# PAGE TEXT

Hopelessness is an indicator of the state of our heart and mind. A place utterly devoid of pleasure and filled to the brim with pain. Writhing pain that refuses to stop. It can’t wait. It must be ended. And so countless individuals take their own life.
How can we combat this? How can we be givers of hope and life? How can we give sight to the blind? Light to those living in stark barren fearful darkness. The one true, the one lasting, the one faithful always answer is Jesus.
Am I saying you can’t have hope without Jesus? No. People claim that they do.
What I am saying is that hope without Jesus places a tremendous responsibility on the part of the hop-er. A responsibility I don’t believe we were ever meant to bear.
If it is our decision and even our damnation to provide ourselves with hope we are certainly destined for failure. There are good things in this world but other than Jesus Christ these things will let you down. There are good people but people eventually pass away. And if the burden of keeping ourselves hopeful is ours to bear alone, well that certainly brings hopelessness and fear of failure to a level beyond my comprehension.
The answer is clear to me. The anchor for my soul has to and can only be Jesus. He is my hope. When countless things and people have failed me time and time again Jesus holds me to ground floor of His love. When I mess up over and over again Jesus holds me to ground floor of His grace. I exist surrounded by an ocean of His unending love and mercy. That is where my hope comes from. Only through and in the Lord.

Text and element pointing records
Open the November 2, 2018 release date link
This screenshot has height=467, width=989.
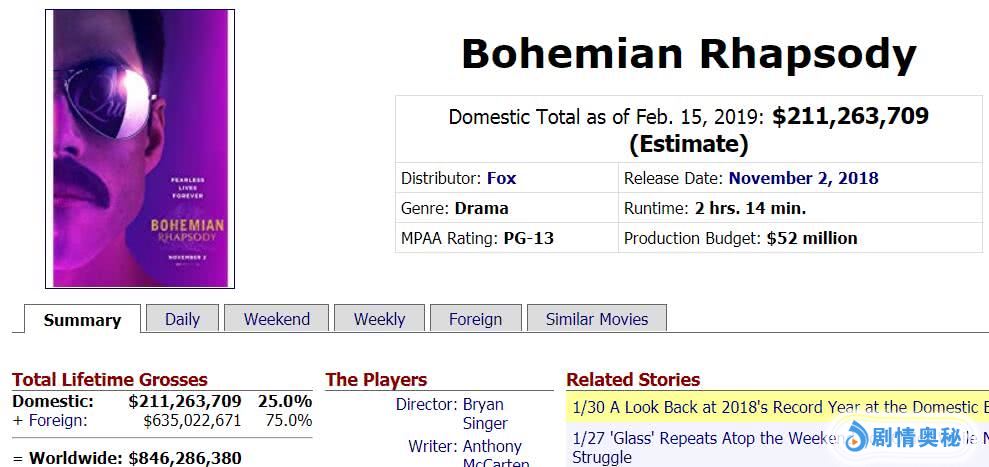[803, 178]
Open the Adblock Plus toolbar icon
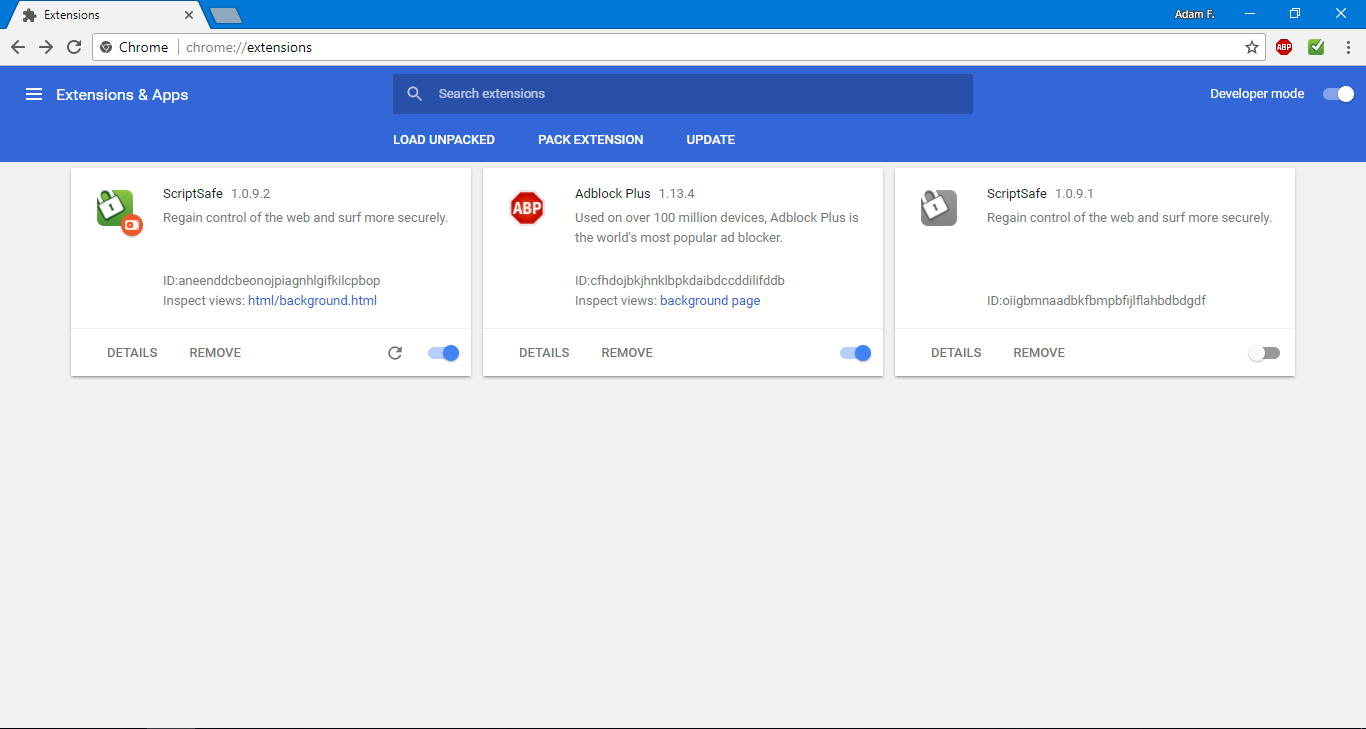 click(1284, 46)
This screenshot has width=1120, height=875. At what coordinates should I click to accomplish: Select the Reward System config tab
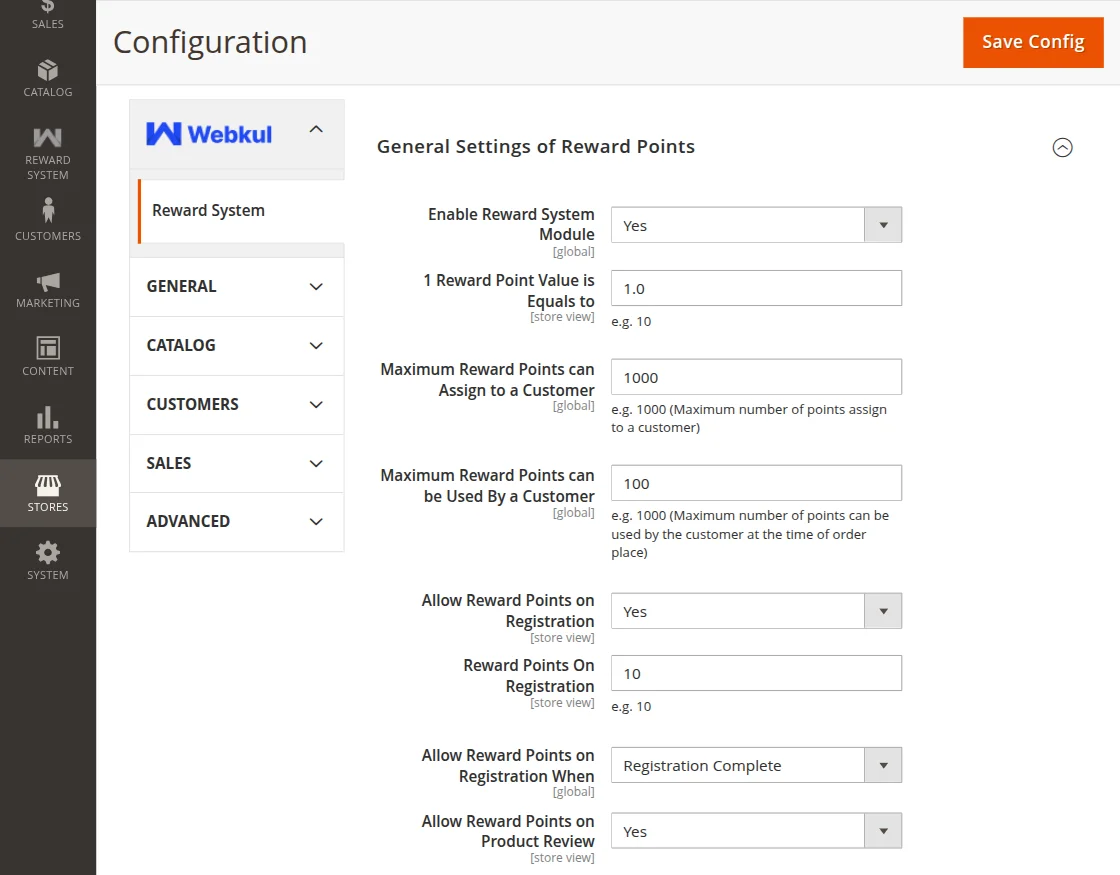[209, 211]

# EXERCISE SET
[1] According to the reflection on hope, what eventually happens to good people?
[2] Continue the reflection on hope from the point where it stops.
The rows above are separate material and have no connection to the reflection on hope.

# EXPECTED RESULTS
[1] They eventually pass away.

[2]
Psalm 29:11 calls this hope a blessing. Something the Lord has given to His people to be a basement, a rooting, for growth. Hope is the beginning, the birthing ground, of our faith. The knowledge that someone far greater than ourselves charts the course of our destiny. This is our God. This is our hope. This is the absolute truth we bank our lives upon.
So for me when it all comes crashing down – I can be as barren as Job crying out to God is desperation – but no one can ever take the hope God has given to me. Depression may knock on my door…but hopelessness stays away because of Jesus. I operate as a child of God under His blessing of hope. The anchor for my soul. Whom and what shall I fear when my indestructible God is the foundation of my life?
Dear friend if you have stumbled across this place and are feeling hopeless I can’t help but ask if you have Jesus? Because lasting hope comes only in this: the blessing of God through Christ Jesus. Accept Him into your heart and your life and you may still feel as if your life sucks. But one thing will change. Your hope will rest in Jesus. You will have renewed power and strength. And together He will help you rebuild the ruins and unhinge the shackles of bondage. In Him you will have new life. Life abundantly.
Stop trying to rescue hope from the pits and dry wells of the world. This is not a place where hope can be found. True and lasting hope is found and held only in Him.